*Textausschnitt*:

2024-05-02T16:12:49.858Z

Ligabericht
Nach seiner Zeit beim TSV Lindberg spielte Andreas Schmid jahrelang für den SV Auerbach mit dem Highlight Bezirksoberliga.
Nach seiner Zeit beim TSV Lindberg spielte Andreas Schmid jahrelang für den SV Auerbach mit dem Highlight Bezirksoberliga. – Foto: Werner Grübl

»Regionalliga wäre für ihn schon drin gewesen«

Andreas Schmid (49) war zu Höherem berufen. Vereinstreue und Freundschaft waren ihm jedoch wichtiger als Einsätze in der Bayern- oder gar Regionalliga.

Das legendäre Entscheidungsspiel um einen Platz in der Bezirksoberliga zwischen dem SV Grainet und dem SV Auerbach am 15. Juni 2007 in St. Oswald wird wohl ewig in Erinnerung bleiben. Für den neutralen Zuschauer, weil das aufziehende Gewitter beinahe zu einem Spielabbruch geführt hätte. Für Andreas Schmid, weil er ein Tor schoss, in der Verlängerung die gelb-rote Karte kassierte und - noch viel wichtiger - nach dem Sieg ein weiteres Oberliga-Jahr spielen durfte. Die inzwischen wieder abgeschaffte Spielklasse war - was die Ligenzugehörigkeit angehört - das Nonplusultra für den heute 49-Jährigen im Spätherbst seiner Karriere. Es wäre aber deutlich mehr drin gewesen...

Einträge aus einer Datenquelle
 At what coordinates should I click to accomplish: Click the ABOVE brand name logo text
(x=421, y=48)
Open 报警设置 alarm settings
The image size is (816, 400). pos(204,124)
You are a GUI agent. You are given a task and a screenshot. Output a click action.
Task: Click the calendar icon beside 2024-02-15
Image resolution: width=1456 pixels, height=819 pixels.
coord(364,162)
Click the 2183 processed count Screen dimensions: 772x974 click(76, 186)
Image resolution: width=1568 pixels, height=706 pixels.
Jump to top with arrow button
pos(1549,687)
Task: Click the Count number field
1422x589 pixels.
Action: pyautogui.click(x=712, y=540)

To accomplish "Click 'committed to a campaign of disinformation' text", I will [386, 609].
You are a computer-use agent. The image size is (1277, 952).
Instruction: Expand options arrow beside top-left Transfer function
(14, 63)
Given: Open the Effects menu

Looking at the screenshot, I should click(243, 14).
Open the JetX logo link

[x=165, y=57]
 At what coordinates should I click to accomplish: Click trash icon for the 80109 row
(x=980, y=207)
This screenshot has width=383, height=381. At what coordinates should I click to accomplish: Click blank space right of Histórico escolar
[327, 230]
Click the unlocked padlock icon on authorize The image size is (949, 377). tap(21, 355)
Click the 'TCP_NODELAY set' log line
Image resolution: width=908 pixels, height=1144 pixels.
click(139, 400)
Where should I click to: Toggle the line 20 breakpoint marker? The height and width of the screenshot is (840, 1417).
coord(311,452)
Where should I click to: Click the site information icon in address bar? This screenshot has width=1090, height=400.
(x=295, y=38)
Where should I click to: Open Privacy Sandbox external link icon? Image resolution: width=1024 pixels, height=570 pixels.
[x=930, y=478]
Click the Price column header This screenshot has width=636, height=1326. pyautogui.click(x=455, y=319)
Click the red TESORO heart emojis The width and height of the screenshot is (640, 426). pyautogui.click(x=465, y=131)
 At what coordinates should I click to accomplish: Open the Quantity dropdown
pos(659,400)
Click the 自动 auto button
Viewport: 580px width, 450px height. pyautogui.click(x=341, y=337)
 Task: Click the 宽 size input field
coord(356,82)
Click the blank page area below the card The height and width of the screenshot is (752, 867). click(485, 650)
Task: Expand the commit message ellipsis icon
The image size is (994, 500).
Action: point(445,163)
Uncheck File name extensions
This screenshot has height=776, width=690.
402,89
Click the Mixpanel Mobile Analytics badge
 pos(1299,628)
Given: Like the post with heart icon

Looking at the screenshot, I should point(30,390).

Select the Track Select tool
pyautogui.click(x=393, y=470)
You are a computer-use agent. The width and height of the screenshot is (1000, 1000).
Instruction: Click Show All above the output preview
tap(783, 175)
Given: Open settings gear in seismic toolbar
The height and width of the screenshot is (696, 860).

*Zu erledigende Aufgaben*:
1. Gegen welchen Verein trat der SV Auerbach laut dem Ligabericht im Entscheidungsspiel am 15. Juni 2007 an?
2. Aktualisiere in der Auflistung alles von der Zeile mit „Open 报警设置 alarm settings“ bis hinunter zur Zeile mit „click(139, 400)“, indem du „icon“ durch „symbol“ ersetzt und sonst nichts änderst. Gib nur diese Zeilen aus.
Der Ligabericht und die Auflistung haben nichts miteinander zu tun.

*Ergebnisse*:
1. Gegen den SV Grainet.

2.
Open 报警设置 alarm settings
The image size is (816, 400). pos(204,124)
You are a GUI agent. You are given a task and a screenshot. Output a click action.
Task: Click the calendar symbol beside 2024-02-15
Image resolution: width=1456 pixels, height=819 pixels.
coord(364,162)
Click the 2183 processed count Screen dimensions: 772x974 click(76, 186)
Image resolution: width=1568 pixels, height=706 pixels.
Jump to top with arrow button
pos(1549,687)
Task: Click the Count number field
1422x589 pixels.
Action: pyautogui.click(x=712, y=540)

To accomplish "Click 'committed to a campaign of disinformation' text", I will [386, 609].
You are a computer-use agent. The image size is (1277, 952).
Instruction: Expand options arrow beside top-left Transfer function
(14, 63)
Given: Open the Effects menu

Looking at the screenshot, I should click(243, 14).
Open the JetX logo link

[x=165, y=57]
 At what coordinates should I click to accomplish: Click trash symbol for the 80109 row
(x=980, y=207)
This screenshot has width=383, height=381. At what coordinates should I click to accomplish: Click blank space right of Histórico escolar
[327, 230]
Click the unlocked padlock symbol on authorize The image size is (949, 377). tap(21, 355)
Click the 'TCP_NODELAY set' log line
Image resolution: width=908 pixels, height=1144 pixels.
click(139, 400)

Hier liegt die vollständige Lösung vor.